Nerodata CEO’su Hasan Can Saral ile keyifli bir sohbet gerçekleştirdik. Fraud engelleme ve müşteri memnuniyeti çözümlerini pazara sunan Hasan Can Saral ile yaptığımız söyleşiyi aşağıda okuyabilirsiniz.
(ThePercept, Sinan Oymacı söyleşi: 14.Temmuz.2016)
Merhaba Hasan. Seni tanıyabilir miyiz?
Sabancı Üniversitesi Bilgisayar Mühendisliği mezunuyum. Ardından London Business School İşletme Yüksek Lisansım var. İngiltere’de bir firma kurmuştum. Sabancı Üniversitesinde henüz öğrenciyken 2. sınıfta bir firma kurdum. O zamanlar mobil yazılım daha yeni başlıyor. Pek fazla çalışan yok bu konuda – tabii ki var ama bu kadar yaygın değildi -. Dolayısıyla mobil konuda çözüm sağlayabilecek üçüncü parti şirketlere ihtiyaç vardı. Bunu fark edip, ben bunu yaparım şeklinde bir kaç kursa gittikten sonra bir kaç arkadaşımla beraber şirket kurmuştum. O şirkette, basın yayın alanının sayısal ve mobil tarafında bir kaç uygulama geliştirmiştik. Daha sonra yurtdışına gittim. Üniversiteyi bitirdim. O esnada Büyük Veri ve Makina Öğrenimi ‘Machine Learning’ ‘ne ilgim başladı. Bazı araştırmalar ve çalışmalar yaptım. Halen bu konuya çok yakın bir alanda çalışıyorum.
Hangi alanda çalışıyorsunuz?
Finansal kuruluşlar – sigorta ve bankalar – için özellikle sahtecilik denetimi ve müşteri sadakati. İngilizcede ‘Churn Management’ deniyor buna. Bir müşterinin herhangi bir servisi bırakıp bırakmama ihtimalinin hesaplanması konularıyla ilgileniyorum.
Bir yazılım mı geliştiriyorsunuz?
Bu yazılım geliştirildi. Şu anda bu yazılımın bakımı, kurulumu ve pazarlaması ile meşgul oluyorum.
Nerodata şirketinden söz ediyorsunuz genel müdürlüğünü yaptığınız. Bu yazılım ne kadar zamanda gelişti?
Bu konuya iki üç yıl öncesinde başladı. Bu sistemin bazı alt sistemlerinde açık alt kaynak kodlu yazılımlar mevcut. Kendi ilgimden dolayı bu açık kaynak kodlu yazılımlara dünya çapında da bazı katkılarda bulundum.
Hangilerine?
Örneğin Scikit-learn Python’da yazılmış bir Machine Learning örnek kütüphanesidir. Bu konuda bazı katkılarım oldu. Dolayısıyla ben de burada ki eforumu bir şekilde kullanabilir miyim diye düşündüm.
Niçin dolandırıcılık ‘Fraud’ konusunu seçtiniz?

Yapılacak işler:
**a)** Söyleşinin "Bu konuya iki" ile "Hangilerine?" arasındaki bölümünü, bu iki ifade de dahil olmak üzere, olduğu gibi yazıya geçiriniz.
**b)** Şu ifadelerin söyleşiyle uyuşup uyuşmadığını belirtiniz; her biri için evet ya da hayır diyerek söyleşideki belirleyici sözleri tırnak içinde aktarınız. (i) Hasan Can Saral, Sabancı Üniversitesinde 2. sınıf öğrencisiyken bir firma kurmuştur. (ii) Nerodata'nın yazılımı hâlâ geliştirilme aşamasındadır. (iii) Scikit-learn, Java ile yazılmış bir kütüphanedir.
Veriler bu çalışmada kullanılmayacaktır.

Sağlanan veriler:
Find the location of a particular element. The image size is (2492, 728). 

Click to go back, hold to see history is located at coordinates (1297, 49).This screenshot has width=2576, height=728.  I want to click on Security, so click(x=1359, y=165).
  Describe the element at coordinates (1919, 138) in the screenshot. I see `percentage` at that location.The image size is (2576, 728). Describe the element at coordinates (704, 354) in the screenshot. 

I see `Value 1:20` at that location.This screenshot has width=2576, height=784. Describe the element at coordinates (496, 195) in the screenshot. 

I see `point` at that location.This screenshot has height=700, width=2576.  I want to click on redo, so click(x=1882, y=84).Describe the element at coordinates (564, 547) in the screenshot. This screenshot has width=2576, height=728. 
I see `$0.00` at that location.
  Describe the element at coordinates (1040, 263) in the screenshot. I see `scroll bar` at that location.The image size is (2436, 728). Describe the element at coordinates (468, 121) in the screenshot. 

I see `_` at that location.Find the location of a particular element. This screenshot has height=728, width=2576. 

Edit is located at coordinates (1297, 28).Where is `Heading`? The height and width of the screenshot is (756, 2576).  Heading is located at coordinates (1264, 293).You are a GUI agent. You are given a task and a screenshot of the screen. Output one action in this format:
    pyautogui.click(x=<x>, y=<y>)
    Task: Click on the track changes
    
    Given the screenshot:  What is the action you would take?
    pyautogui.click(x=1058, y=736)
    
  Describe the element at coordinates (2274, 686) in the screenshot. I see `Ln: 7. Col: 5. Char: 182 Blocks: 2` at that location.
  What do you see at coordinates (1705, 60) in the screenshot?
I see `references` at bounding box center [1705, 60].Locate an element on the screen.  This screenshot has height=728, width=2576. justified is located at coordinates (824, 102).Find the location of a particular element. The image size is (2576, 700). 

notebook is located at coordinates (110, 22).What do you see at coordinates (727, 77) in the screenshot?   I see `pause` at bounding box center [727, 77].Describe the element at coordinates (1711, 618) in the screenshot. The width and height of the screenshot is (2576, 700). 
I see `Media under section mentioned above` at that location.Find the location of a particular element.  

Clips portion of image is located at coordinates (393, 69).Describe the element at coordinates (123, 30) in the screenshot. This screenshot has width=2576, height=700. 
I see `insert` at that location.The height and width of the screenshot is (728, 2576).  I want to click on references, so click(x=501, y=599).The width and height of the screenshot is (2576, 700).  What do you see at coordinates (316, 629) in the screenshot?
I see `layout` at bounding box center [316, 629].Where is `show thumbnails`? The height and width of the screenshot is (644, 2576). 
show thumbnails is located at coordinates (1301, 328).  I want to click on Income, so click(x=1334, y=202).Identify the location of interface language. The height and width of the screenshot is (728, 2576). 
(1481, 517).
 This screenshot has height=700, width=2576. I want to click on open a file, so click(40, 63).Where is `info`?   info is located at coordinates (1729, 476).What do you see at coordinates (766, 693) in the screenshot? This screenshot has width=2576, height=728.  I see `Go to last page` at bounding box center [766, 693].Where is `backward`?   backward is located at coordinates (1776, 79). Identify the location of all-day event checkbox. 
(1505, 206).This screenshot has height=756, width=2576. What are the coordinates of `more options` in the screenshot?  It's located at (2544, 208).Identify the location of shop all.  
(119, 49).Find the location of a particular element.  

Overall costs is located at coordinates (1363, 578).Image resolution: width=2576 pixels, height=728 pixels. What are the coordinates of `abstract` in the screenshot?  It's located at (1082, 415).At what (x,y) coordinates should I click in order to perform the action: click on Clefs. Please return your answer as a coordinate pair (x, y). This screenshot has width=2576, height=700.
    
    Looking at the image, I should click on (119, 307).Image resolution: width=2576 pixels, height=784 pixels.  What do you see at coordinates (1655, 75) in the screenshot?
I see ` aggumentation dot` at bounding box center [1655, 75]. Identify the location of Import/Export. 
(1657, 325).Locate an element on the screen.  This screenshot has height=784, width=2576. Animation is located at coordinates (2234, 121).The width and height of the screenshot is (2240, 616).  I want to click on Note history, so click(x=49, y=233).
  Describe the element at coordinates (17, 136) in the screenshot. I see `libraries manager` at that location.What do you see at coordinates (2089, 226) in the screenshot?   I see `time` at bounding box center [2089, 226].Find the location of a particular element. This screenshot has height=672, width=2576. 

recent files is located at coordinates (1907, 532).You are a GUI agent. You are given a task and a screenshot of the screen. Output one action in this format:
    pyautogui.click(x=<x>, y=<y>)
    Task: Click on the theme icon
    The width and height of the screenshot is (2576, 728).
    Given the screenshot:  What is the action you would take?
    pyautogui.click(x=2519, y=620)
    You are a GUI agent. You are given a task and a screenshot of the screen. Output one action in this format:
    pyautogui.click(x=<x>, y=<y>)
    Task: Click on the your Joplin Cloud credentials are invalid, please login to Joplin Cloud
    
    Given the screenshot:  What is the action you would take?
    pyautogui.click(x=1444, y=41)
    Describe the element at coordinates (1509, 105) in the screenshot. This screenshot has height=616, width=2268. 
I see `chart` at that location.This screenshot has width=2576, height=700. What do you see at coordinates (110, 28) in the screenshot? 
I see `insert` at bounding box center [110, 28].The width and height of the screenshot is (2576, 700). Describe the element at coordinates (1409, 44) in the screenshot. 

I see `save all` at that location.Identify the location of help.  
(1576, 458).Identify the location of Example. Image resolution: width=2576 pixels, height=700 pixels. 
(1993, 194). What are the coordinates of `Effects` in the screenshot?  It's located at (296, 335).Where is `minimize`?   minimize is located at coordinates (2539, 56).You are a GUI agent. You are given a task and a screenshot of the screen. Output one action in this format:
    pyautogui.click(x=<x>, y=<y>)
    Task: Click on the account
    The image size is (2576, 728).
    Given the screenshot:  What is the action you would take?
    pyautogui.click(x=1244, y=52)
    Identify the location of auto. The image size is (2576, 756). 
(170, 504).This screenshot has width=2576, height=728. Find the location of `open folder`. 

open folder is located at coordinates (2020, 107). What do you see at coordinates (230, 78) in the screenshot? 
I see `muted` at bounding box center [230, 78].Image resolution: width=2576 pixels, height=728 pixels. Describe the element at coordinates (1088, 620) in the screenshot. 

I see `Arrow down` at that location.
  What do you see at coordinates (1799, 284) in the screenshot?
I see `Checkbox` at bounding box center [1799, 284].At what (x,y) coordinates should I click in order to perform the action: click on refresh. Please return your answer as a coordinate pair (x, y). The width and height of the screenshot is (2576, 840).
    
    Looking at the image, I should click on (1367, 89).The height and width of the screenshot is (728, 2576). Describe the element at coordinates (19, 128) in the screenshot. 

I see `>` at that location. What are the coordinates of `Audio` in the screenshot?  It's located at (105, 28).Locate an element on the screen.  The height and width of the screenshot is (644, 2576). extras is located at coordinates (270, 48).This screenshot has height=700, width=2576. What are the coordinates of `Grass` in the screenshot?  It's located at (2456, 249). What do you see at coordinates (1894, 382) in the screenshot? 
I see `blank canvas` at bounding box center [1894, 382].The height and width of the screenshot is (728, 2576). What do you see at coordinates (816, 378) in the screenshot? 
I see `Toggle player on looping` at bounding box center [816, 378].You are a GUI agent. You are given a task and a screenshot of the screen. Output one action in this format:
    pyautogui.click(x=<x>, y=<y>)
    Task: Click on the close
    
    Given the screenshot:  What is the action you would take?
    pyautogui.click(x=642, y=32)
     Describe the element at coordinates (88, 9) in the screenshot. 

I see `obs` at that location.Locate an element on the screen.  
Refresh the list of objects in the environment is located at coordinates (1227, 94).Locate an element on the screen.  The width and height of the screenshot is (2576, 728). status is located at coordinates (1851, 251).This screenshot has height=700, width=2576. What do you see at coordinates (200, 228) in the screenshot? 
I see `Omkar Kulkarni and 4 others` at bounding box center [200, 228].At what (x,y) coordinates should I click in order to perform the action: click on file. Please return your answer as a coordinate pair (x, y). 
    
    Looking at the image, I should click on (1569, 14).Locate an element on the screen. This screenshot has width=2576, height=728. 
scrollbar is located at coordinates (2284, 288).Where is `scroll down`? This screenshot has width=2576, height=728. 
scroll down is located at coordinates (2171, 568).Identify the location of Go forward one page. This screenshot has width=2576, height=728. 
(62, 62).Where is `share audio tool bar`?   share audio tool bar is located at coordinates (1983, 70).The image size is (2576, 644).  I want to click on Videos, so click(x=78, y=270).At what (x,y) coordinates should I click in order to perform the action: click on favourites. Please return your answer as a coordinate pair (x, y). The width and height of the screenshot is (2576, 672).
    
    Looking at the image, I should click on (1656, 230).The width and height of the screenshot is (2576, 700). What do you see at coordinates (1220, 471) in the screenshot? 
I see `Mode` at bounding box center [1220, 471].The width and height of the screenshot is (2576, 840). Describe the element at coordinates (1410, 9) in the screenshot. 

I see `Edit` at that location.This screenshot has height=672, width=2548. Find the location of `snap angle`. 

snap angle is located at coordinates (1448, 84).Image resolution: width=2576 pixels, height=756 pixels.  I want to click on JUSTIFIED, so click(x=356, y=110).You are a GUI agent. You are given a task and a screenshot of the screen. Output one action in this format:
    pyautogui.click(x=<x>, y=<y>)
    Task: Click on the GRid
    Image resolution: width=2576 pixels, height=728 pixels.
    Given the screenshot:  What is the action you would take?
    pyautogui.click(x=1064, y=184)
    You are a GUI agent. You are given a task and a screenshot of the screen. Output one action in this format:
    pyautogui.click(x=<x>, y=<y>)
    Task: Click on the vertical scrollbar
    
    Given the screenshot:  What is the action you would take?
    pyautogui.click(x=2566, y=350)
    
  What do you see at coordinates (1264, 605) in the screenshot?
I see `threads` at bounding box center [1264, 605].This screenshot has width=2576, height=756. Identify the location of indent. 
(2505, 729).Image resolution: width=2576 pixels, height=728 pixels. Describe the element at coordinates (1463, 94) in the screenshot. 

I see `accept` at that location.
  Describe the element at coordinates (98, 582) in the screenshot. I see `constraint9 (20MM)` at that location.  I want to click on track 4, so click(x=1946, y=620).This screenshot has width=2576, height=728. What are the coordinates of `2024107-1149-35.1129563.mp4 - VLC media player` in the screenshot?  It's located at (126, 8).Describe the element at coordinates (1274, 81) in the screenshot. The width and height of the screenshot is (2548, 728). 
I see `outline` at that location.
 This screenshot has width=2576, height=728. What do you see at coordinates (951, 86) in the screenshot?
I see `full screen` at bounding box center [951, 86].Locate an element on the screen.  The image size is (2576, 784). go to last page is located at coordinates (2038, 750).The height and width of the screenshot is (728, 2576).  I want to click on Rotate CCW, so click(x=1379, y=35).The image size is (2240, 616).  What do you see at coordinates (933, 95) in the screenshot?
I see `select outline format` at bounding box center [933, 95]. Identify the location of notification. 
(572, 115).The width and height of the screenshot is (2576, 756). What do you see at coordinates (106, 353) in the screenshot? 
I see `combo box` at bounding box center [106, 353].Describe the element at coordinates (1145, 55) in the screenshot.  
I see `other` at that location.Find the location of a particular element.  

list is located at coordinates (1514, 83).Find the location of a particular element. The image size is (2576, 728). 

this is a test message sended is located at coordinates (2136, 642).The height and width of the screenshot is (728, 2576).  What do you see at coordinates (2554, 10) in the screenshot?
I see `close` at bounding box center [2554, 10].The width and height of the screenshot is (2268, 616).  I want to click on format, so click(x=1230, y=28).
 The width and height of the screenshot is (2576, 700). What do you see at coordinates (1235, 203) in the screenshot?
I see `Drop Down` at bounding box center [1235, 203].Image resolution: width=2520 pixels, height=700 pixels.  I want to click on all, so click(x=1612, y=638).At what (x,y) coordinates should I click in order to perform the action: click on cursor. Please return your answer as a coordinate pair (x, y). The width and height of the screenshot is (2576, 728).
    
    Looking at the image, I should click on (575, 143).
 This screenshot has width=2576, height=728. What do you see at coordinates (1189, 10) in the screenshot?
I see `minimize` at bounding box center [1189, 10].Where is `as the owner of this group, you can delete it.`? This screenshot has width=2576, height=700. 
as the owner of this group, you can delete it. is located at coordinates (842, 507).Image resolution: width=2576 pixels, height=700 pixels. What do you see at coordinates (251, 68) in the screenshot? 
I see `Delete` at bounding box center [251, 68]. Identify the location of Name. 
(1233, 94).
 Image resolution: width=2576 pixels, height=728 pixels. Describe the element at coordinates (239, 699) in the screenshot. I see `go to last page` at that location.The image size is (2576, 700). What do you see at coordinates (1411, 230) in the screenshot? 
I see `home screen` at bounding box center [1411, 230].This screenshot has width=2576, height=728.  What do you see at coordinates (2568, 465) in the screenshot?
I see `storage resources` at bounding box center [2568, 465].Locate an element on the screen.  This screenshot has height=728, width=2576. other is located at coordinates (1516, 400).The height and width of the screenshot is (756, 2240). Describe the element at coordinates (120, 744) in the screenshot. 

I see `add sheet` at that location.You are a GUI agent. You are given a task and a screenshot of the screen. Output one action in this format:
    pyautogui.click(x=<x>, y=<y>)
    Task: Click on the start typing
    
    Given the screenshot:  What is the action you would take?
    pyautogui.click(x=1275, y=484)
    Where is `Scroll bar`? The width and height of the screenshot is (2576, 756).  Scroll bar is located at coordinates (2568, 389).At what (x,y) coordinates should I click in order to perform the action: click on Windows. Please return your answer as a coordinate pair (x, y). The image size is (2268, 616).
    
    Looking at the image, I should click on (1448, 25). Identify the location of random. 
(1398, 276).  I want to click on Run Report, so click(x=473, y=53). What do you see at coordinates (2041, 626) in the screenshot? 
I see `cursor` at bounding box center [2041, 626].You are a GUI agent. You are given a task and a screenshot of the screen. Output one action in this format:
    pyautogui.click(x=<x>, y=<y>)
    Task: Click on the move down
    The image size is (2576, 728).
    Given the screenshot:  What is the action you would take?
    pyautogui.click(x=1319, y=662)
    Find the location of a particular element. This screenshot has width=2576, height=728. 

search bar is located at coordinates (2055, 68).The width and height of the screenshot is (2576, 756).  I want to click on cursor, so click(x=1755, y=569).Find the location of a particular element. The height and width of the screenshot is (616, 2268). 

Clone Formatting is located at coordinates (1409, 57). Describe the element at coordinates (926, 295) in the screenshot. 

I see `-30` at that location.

Yanıt listesi:
**a)**
Bu konuya iki üç yıl öncesinde başladı. Bu sistemin bazı alt sistemlerinde açık alt kaynak kodlu yazılımlar mevcut. Kendi ilgimden dolayı bu açık kaynak kodlu yazılımlara dünya çapında da bazı katkılarda bulundum.
Hangilerine?

**b)**
(i) Evet: "Sabancı Üniversitesinde henüz öğrenciyken 2. sınıfta bir firma kurdum."
(ii) Hayır: "Bu yazılım geliştirildi."
(iii) Hayır: "Scikit-learn Python’da yazılmış bir Machine Learning örnek kütüphanesidir."